*** INPUT Section Begins ***
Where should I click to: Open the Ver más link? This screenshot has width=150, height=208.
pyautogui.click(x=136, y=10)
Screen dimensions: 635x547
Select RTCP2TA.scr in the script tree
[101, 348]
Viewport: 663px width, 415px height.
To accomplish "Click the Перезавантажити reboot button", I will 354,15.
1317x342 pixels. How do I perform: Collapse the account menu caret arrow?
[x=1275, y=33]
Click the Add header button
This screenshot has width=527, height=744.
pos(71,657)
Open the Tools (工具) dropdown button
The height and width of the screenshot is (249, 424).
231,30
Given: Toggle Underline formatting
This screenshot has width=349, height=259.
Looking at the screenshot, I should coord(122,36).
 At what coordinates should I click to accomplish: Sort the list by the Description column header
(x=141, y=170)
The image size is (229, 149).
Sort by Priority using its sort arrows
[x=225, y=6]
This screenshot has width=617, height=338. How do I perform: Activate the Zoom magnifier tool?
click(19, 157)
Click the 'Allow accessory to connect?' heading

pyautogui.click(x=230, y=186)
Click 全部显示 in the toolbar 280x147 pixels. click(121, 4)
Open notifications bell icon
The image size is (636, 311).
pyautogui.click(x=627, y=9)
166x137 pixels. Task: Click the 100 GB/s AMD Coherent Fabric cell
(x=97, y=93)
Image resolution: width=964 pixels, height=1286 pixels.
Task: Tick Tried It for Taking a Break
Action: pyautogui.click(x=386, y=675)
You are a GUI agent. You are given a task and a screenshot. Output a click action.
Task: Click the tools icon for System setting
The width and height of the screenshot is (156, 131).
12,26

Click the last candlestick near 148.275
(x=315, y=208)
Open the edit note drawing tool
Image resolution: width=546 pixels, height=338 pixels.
*** INPUT Section Ends ***
» **BRIEF**: What you return should be the lines from the start of the data through the line with "Viewport: 663px width, 415px height.", quoted exactly and nothing more.

» **RESULT**:
Where should I click to: Open the Ver más link? This screenshot has width=150, height=208.
pyautogui.click(x=136, y=10)
Screen dimensions: 635x547
Select RTCP2TA.scr in the script tree
[101, 348]
Viewport: 663px width, 415px height.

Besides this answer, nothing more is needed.